İnsanlık tarihinin seyri daima inişli çıkışlı olagelmiş, nispeten kısa dönemler haricinde hiçbir zaman öngörülebilir olmamış, henüz ortaya çıkmamış hiçbir yenilik ve değişim önceden kestirilememiştir. Büyük toplumsal olaylar ve dönüşümler hiç beklenmedik zamanlarda ve yerlerde ortaya çıkmıştır. Daha sonra, tarihsel sürece bugünden geriye doğru baktığımızda bazı kırılma noktalarının varlığı ve onların sonraki gelişmeleri etkileme/belirleme biçimleri görünür ve ayırt edilebilir hale gelmiştir.
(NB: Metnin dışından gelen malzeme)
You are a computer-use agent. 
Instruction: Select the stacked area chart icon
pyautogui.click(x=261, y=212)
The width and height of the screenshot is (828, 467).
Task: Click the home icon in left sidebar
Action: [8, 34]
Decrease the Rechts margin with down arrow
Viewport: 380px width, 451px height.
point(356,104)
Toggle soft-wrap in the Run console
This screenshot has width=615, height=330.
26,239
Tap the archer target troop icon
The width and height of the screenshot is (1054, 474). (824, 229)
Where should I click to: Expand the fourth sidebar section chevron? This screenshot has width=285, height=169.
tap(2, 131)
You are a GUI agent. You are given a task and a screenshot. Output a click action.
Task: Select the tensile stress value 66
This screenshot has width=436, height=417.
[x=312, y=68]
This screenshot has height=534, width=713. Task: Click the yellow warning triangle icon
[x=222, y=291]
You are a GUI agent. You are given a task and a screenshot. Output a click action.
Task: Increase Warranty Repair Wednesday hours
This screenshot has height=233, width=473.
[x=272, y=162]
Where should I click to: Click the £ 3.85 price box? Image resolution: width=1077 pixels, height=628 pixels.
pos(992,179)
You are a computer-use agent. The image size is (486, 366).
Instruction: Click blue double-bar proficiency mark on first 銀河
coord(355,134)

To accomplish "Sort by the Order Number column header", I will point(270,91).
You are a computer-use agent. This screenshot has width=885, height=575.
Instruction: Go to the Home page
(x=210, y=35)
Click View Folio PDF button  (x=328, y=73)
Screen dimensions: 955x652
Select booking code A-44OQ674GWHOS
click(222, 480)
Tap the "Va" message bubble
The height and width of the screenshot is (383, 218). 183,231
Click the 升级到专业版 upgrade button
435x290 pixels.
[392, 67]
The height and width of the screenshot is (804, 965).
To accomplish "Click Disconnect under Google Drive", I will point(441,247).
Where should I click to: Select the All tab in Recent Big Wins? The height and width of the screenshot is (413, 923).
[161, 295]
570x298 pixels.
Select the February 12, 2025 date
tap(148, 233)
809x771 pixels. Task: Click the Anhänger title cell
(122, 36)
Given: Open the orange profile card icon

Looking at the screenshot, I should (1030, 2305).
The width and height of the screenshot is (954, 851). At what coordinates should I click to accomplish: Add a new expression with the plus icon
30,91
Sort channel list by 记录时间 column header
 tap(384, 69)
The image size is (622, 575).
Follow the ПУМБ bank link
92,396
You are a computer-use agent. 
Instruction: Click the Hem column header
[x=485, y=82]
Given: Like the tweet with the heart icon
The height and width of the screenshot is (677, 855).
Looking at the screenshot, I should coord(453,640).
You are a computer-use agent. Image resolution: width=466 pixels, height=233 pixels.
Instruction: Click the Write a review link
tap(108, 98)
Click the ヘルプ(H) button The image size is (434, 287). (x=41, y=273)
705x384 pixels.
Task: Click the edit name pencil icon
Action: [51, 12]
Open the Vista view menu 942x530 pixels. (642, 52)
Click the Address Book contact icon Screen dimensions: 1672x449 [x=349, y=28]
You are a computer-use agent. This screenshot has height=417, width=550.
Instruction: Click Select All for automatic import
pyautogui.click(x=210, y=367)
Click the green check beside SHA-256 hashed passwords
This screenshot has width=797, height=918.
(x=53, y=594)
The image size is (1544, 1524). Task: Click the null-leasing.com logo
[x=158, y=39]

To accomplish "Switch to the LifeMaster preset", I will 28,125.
“Toplum diye bir şey yoktur” sloganını ete kemiğe büründüren, o sloganın yazılı olduğu bayrağı sallandırarak, sallandırdığı ölçüde kökleşen, yerleşen, çoğalan, nüfuz eden neoliberal vahşetin/çağın zalimlik, felaket ve yıkımlarından söz etmiyor muyuz uzunca bir süredir? Kapitalizmin mevcut evresini, 70’lerin sonlarında başlayan geç kapitalist çürüme ve parçalanmayı eksiksiz biçimde tetikleyen, temsil eden, özetleyen korkunç ifade. Hem toplumsal ve bireysel hayatı hem de piyasayı tarif eden, düzenleyen, biçimlendiren ideolojik pratikler toplamı. Paradigmatik örnekleri Reaganizm ve Thatcherizm olan, tarihin kırılma anlarından birisi. Daha sonra, zafer kazanmış bir komutan edası, özgüveni ve nobranlığıyla M. Thatcher’ın ağzından dökülen o sözler işte: “Toplum diye bir şey yoktur. Birey olarak erkekler ve kadınlar, bir de aileler vardır.” Bu dönem aynı zamanda, kurumlaşmış dinlerden new age obskürantizmlerine kadar uzanan yelpazede dinin ve dinsel inancın bilim ve özgürlükçü siyaset karşısında yükseleceği ve zafer kazanacağı bir dönem olacaktır:
“Lacan’ın dinin zaferinden bahsettiği tarihin finansallaşmanın şafak vakti olması, Amerika’nın Breton-Woods sistemini yürürlükten kaldırmasıyla birlikte altın standardının son bulup serbest kur döneminin başlamasından birkaç yıl sonrasına denk gelmesi tesadüf değildir. Dinin zaferinin siyasal iktisat içinde somut bir adı vardır: üstündeki denetlemelerin kaldırılmasıyla birlikte sermayenin taşıdığı ‘yaratıcı potansiyeller’in ve içkin teleolojinin, yani piyasanın kendiliğinden dengelenme eğiliminin serbest kalacağını söyleyen vahşi hipoteziyle neoliberalizm.”[1]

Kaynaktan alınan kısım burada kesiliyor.